Your assignment: Read the data below line by line and copy each one with "target" in it.

Supplied data:
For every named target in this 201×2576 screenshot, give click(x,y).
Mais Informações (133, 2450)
==
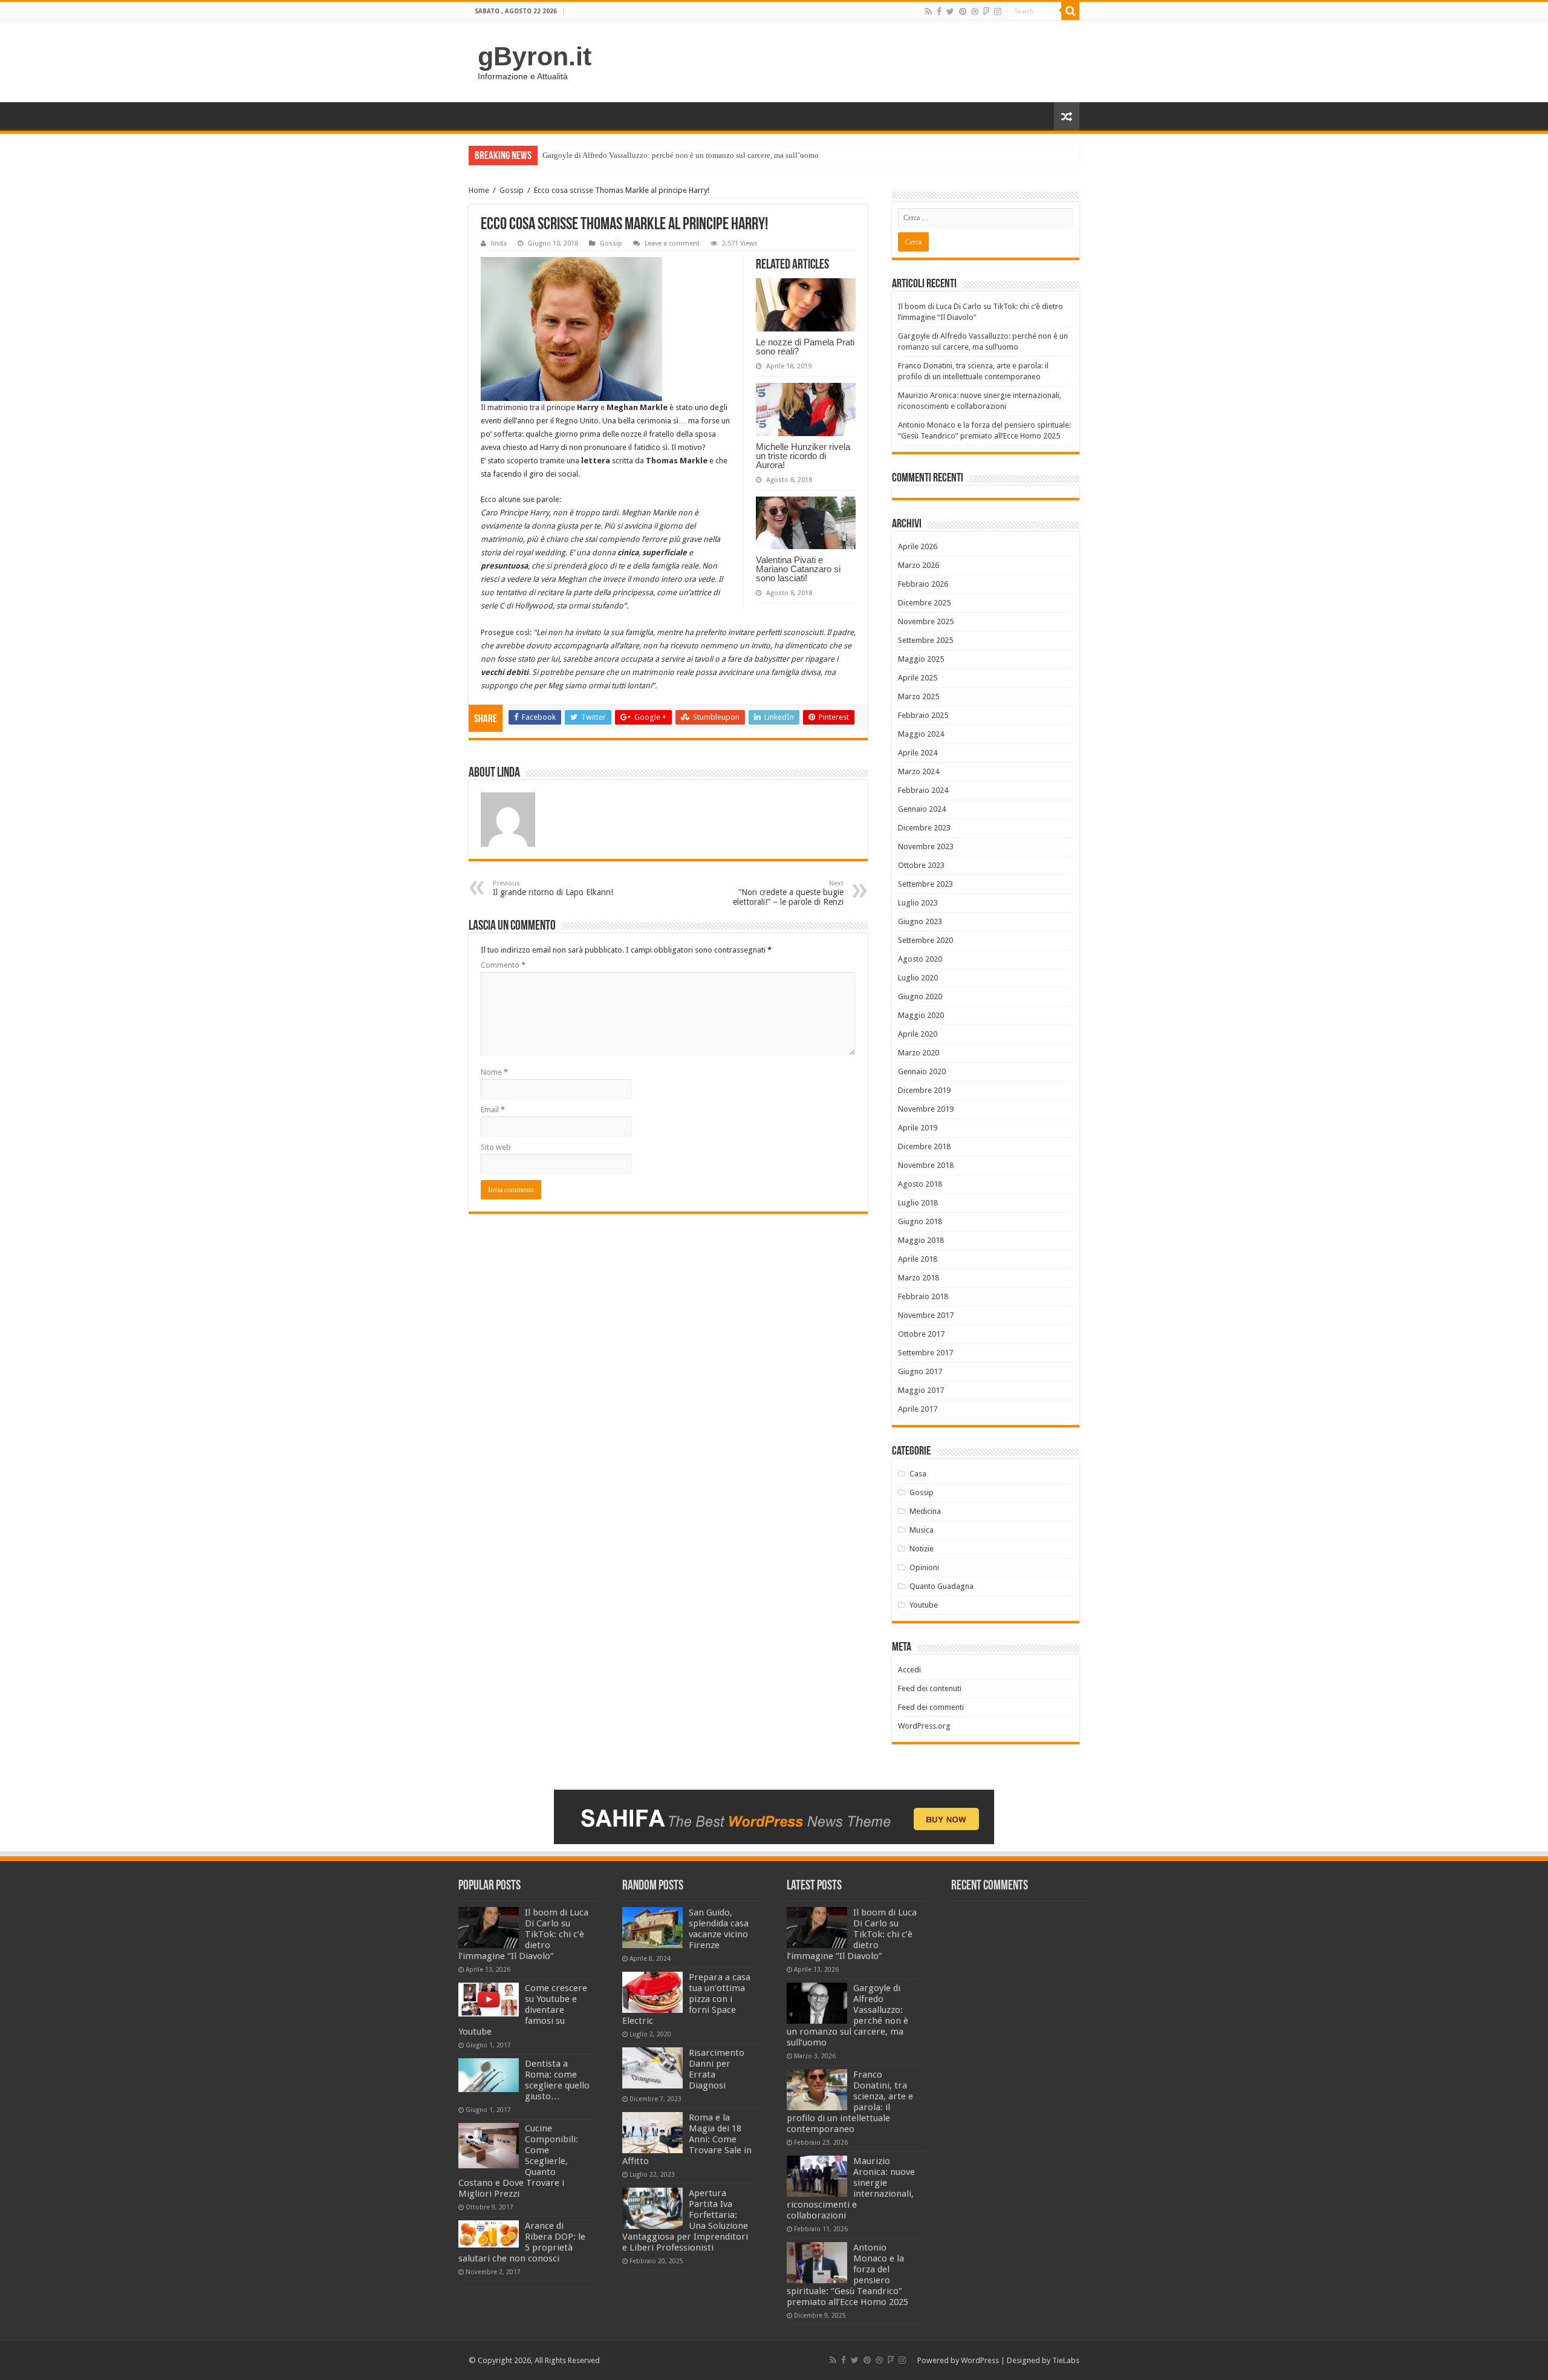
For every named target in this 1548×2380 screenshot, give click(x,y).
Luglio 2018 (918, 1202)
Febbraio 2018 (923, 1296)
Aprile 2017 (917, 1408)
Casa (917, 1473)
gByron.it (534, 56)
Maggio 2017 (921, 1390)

Result:
For every named target in this 201×2576 screenshot, give click(x,y).
For every named target in this 1548×2380 screenshot, give click(x,y).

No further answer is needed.